## EXERCISE REQUIREMENTS
From the entries below, count the lines with "Locate". Write only the count.
☆ ☆ ☆ ☆
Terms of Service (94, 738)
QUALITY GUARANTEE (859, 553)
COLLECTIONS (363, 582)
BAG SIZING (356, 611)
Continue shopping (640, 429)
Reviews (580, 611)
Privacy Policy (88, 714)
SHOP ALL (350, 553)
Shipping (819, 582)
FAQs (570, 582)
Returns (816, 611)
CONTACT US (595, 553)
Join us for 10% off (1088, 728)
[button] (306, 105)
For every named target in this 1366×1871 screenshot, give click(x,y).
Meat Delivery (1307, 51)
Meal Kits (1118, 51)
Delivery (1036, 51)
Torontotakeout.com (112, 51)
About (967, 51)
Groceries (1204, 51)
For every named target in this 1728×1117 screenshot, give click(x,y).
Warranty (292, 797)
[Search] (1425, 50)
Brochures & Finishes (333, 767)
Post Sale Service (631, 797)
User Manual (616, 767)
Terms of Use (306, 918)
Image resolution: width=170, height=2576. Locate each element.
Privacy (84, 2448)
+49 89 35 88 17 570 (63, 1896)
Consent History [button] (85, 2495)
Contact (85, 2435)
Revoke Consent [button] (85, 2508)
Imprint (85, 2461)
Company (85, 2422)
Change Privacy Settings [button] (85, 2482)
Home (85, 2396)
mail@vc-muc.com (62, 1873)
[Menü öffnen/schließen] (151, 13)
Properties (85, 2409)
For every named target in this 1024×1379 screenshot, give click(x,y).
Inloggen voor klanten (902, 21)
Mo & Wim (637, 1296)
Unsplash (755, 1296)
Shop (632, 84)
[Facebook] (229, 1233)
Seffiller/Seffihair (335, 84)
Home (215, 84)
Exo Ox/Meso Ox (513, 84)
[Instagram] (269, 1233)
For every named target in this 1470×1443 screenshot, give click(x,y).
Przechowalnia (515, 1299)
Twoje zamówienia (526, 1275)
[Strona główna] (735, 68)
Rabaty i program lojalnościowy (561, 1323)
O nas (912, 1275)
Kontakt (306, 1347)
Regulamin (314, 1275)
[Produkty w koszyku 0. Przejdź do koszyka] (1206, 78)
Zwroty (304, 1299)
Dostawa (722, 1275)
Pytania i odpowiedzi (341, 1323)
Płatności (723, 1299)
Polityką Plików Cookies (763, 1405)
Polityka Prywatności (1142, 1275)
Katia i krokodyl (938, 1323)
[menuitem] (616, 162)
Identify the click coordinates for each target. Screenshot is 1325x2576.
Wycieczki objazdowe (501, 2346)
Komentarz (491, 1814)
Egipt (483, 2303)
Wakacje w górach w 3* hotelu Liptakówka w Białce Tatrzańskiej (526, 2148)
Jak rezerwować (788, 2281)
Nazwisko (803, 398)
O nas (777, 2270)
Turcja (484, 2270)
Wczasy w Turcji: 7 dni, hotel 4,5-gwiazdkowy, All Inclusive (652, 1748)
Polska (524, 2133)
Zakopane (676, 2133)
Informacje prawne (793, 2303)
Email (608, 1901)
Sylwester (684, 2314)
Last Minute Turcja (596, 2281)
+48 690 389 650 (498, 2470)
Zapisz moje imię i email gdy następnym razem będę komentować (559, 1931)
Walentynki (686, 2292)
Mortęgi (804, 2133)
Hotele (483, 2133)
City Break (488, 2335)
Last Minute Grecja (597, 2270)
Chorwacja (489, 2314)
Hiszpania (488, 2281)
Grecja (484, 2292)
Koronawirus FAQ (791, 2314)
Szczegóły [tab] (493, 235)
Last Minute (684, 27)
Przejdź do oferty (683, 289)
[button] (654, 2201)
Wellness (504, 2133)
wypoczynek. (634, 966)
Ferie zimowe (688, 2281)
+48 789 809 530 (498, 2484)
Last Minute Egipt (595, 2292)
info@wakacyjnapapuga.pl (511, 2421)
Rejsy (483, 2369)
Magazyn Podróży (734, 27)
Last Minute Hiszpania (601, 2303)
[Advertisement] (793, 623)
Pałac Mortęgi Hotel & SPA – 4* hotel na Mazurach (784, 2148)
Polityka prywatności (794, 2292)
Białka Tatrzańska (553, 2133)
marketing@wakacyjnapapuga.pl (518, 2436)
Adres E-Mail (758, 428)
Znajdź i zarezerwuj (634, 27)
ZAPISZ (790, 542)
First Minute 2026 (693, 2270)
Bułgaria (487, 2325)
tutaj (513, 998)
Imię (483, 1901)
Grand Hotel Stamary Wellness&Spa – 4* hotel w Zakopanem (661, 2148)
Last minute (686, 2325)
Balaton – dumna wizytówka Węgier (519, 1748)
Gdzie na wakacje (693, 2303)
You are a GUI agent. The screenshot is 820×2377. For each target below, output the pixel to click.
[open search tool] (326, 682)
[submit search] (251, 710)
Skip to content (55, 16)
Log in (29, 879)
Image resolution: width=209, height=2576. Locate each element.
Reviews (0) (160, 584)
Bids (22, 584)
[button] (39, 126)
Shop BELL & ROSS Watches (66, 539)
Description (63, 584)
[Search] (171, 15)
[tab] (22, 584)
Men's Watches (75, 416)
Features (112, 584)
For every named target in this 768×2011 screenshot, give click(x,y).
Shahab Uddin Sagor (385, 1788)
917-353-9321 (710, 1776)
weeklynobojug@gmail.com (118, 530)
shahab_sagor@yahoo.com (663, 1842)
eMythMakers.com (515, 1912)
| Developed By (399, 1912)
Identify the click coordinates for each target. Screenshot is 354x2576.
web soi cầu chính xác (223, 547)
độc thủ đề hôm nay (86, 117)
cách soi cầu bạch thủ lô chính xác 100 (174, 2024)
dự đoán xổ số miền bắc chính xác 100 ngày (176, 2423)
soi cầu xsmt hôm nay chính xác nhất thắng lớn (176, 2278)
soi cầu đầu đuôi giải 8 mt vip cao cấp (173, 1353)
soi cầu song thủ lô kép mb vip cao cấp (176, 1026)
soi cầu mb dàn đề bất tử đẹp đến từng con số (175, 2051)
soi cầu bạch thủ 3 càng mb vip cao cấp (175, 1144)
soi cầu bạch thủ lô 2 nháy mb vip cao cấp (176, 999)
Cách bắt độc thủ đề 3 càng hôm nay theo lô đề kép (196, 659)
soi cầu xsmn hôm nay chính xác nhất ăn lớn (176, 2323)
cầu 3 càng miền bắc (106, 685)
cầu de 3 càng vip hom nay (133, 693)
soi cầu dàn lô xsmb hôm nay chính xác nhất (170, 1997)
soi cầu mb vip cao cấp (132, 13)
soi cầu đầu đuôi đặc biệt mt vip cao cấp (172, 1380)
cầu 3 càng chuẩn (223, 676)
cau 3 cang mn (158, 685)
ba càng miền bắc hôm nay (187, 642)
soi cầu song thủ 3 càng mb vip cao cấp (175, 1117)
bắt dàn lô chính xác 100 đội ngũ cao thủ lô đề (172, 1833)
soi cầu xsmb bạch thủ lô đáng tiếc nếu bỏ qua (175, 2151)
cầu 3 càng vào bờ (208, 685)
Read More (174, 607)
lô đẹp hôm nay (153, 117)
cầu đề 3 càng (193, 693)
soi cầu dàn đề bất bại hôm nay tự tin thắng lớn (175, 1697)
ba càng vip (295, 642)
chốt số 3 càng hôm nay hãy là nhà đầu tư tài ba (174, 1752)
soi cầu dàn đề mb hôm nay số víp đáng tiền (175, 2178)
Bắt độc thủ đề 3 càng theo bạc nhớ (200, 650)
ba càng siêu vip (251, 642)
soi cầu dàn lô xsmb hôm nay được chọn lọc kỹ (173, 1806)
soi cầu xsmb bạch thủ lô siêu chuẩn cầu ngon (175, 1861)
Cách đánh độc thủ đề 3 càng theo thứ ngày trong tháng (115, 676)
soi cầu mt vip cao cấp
☆ ☆ ☆ ☆
## ANSWER TO THIS PROBLEM
2